Em 1993, Batista fazia curso técnico de prótese dentária em Montes Claros, cidade polo da região norte de Minas, quando se apaixonou pela atendente da loja de material de construção do irmão. Na época, Heley era uma jovem de 19 anos. “Ela tinha um sorriso muito marcante”, disse o marido. O relacionamento começou depois de um convite para beber cerveja e terminou em um casamento com quatro filhos: Pablo, já falecido; além de Breno, Lívia, de 12, e o bebê Olavo, de apenas 1 ano e 2 meses.
Nascida em 12 de agosto de 1974, em Montes Claros, Heley mudou-se para Janaúba aos 10 anos, após o pai, o comerciante José Rodrigues da Silva, arrumar emprego em uma loja de móveis na cidade. Alfabetizada desde os 5, a professora estudou em escolas públicas e primeiro cursou Contabilidade para ajudar nos negócios da família. O sonho dela, no entanto, era ensinar as crianças da região a ler e escrever.
Inspiração
Professora aposentada, a tia Doralice de Abreu, de 65 anos, diz ter sido a maior inspiração de Heley. “Quando assumimos uma sala de aula, damos a vida pelos alunos, mas no sentido figurado. Ela deu, de fato”, afirmou. “A brincadeira de Heley, na infância, era ser professora. Ela calçava meus tamancos, vestia minha saia e saía catando lápis e caderno. As amiguinhas eram os alunos”, conta dona Valda sobre Heley, a mais velha dos três filhos. “Ela gostava tanto que até comprei um quadro de giz para a casa.”

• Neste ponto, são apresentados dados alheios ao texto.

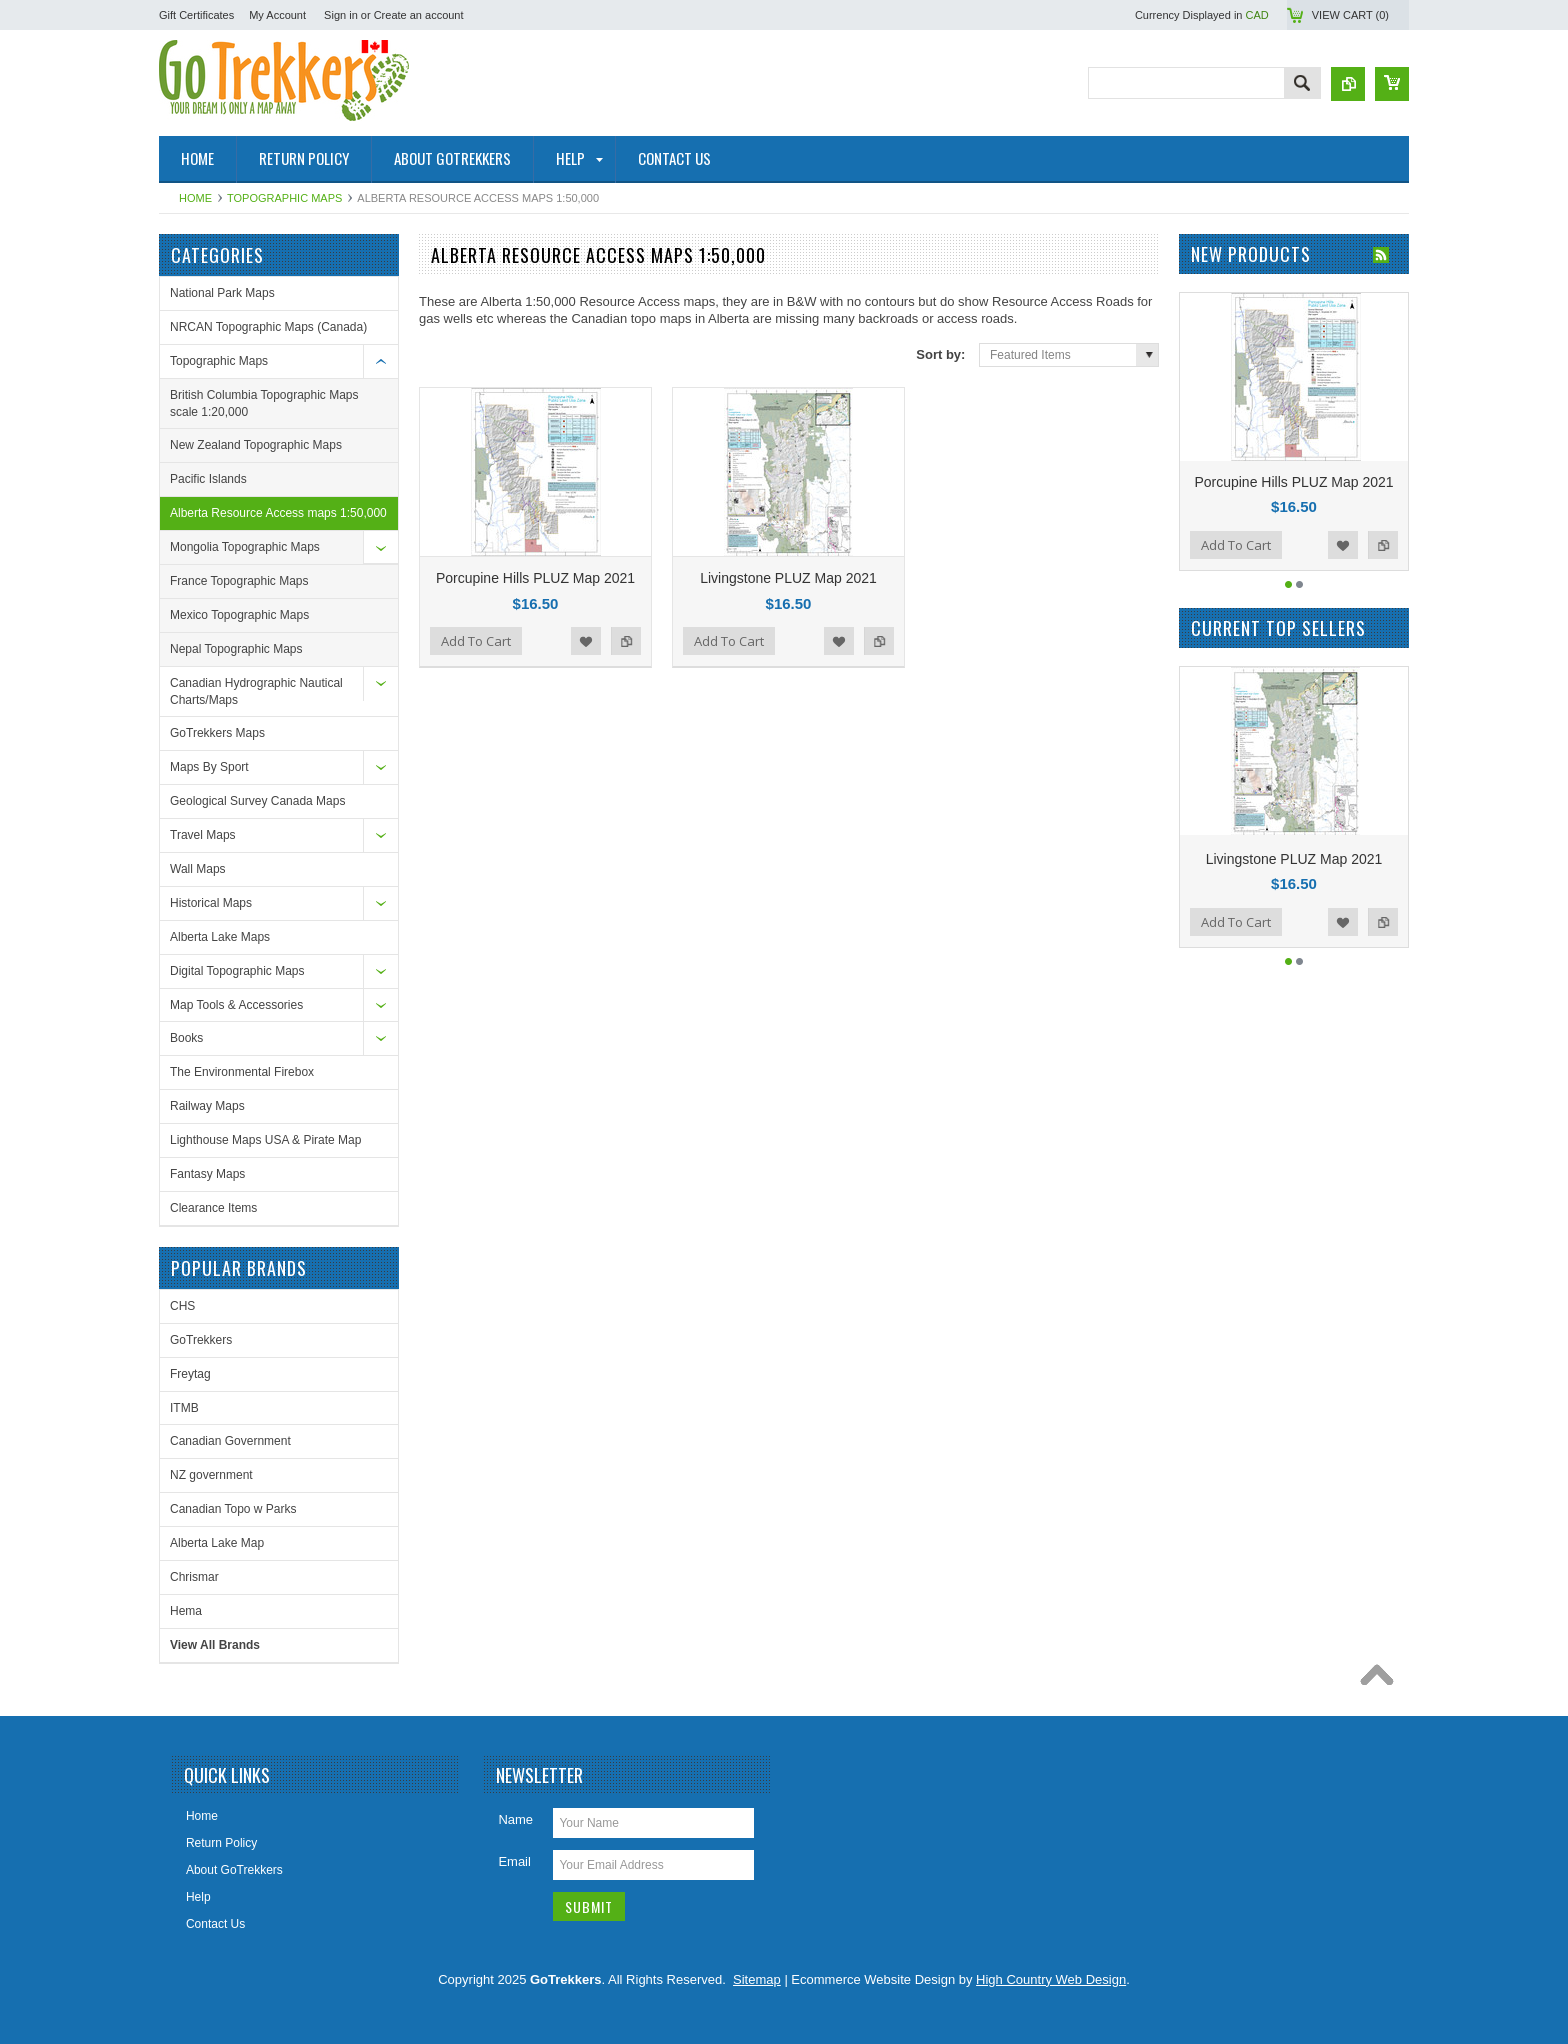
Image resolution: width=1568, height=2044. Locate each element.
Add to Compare (626, 641)
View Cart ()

Devota de Nossa Senhora de Aparecida, a família acendeu sete velas, uma por noite, em orações a Heley. Com cerca de 20 pessoas, os encontros ocorreram na casa de dona Valda, onde uma foto da professora decorava o terraço. “Veja quanto amor estava escondido, mas saiu para ajudar, irmão”, disse um dos presentes, antes de o grupo iniciar uma música do padre Fábio de Melo. “Incendeia minha alma! Incendeia minha alma, senhor!”